1) Hard chromed bolts and carriers. These seemed very expensive ($200 each). The only benefit I've been told was easy, quick cleaning. Worth it? I know I've got some carbon build up on my bolt, particularly on the face, that is extremely difficult to remove, would this chrome bolt help, or am I just not using the right cleaning product?

2) Titanium firing pins. Some say they improve accuracy by decreasing lock time, while others say that because they are so light, they may cause erractic ignition in some hard primers. I'm always looking for better accuracy, but is this the way to go?

3) I've got a Smith Muzzle Brake (set-screw type for post-ban rifle). Granted the recoil on an AR is pretty minimal, but would this accessory help? Is the installation of a set-screw brake reliable, assuming its done correctly (dimpling of barrel, lock-tite)? Or should I skip the muzzle brake and go for a flash suppressor instead? (my post-ban BM throws a HUGE flame)

Other than that, I'm not too interested in other aftermarket parts (that I know of) because my BM peforms excellently! It has a great trigger, I have a decent, reliable scope. Is there anything I'm missing out on that some of you swear by?

Thanks for helping a newbie!

Ed

k in AR
January 14, 2000, 10:49 AM
Ed,
Nothing wrong with a chrome bolt, looks good & easy to clean, but really won't improve the operation of the gun from what I have seen.

Titanium firing pins are usually more trouble than they are worth. Accuracy?, a trigger job will help a 1000 times more than lock time will.

Can't really answer about putting a flash supressor on it, but I do know that with post-ban that is a big "NO NO" according to Big Brother.
I have both Pre & Post Ban ARs and the flash isn't a big deal for me personally. My accuracy is actually better with my post ban (clean barrel with target crown), but then it does have a heavier barrel.
In my opinion, other than for looks, there isn't enough muzzle jump with a 223 for a brake to have much real effect.

Anyway, just my 2 cents. ARs are a funny breed & generate as many opinions as there are AR owners. Just enjoy it, and if you modify it just do what makes you feel good! k

AntiHero
January 14, 2000, 11:57 AM
1) Really not worth it. For $25 you can buy a carbon scraper for the AR that will easily remove the buildup on the bolt face.

2) Don't buy this! Titanium firing pins are more brittle and can cause unintended primer ignition by locking the bolt ("slamfire"). A trigger job is what the AR really needs.

3) The Smith break is an excellent muzzle comp. It will help in rapid fire and IMHO gives the rifle a better look.
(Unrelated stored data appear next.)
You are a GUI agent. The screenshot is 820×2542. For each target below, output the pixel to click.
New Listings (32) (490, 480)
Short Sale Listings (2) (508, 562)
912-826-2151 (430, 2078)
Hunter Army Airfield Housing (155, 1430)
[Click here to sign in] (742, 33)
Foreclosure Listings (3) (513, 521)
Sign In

However, the break must be attached by set screws, if you thread the barrel then the break must be permanently attached (welded). A flash suppressor is a big no-no as this will add a third "evil feature" and make your AR an illegal "assault rifle".

If you want a lot of info about the AR I suggest you jump over to http://www.ar15.com . There is an incredible amount of info there! Have fun with you rifle (it's the one I shoot the most!) and remember to support the pro-rkba organizations (NRA, GOA, etc...). If we keep letting this unconstitutional legislation passed (like Kalifornia’s SB23) your AR may become illegal in the eyes of the government.

CMOS
January 14, 2000, 01:15 PM
1) Agree, don't waste your money.

2) SHkip this option too. he titanium pin is lighter and does not have the inertia needed to penetrate the harder primers. A few folks have experienced problems with these.

3) IMHO, muzzle brakes on an AR are useless. Your accuracy will be slightly better without it.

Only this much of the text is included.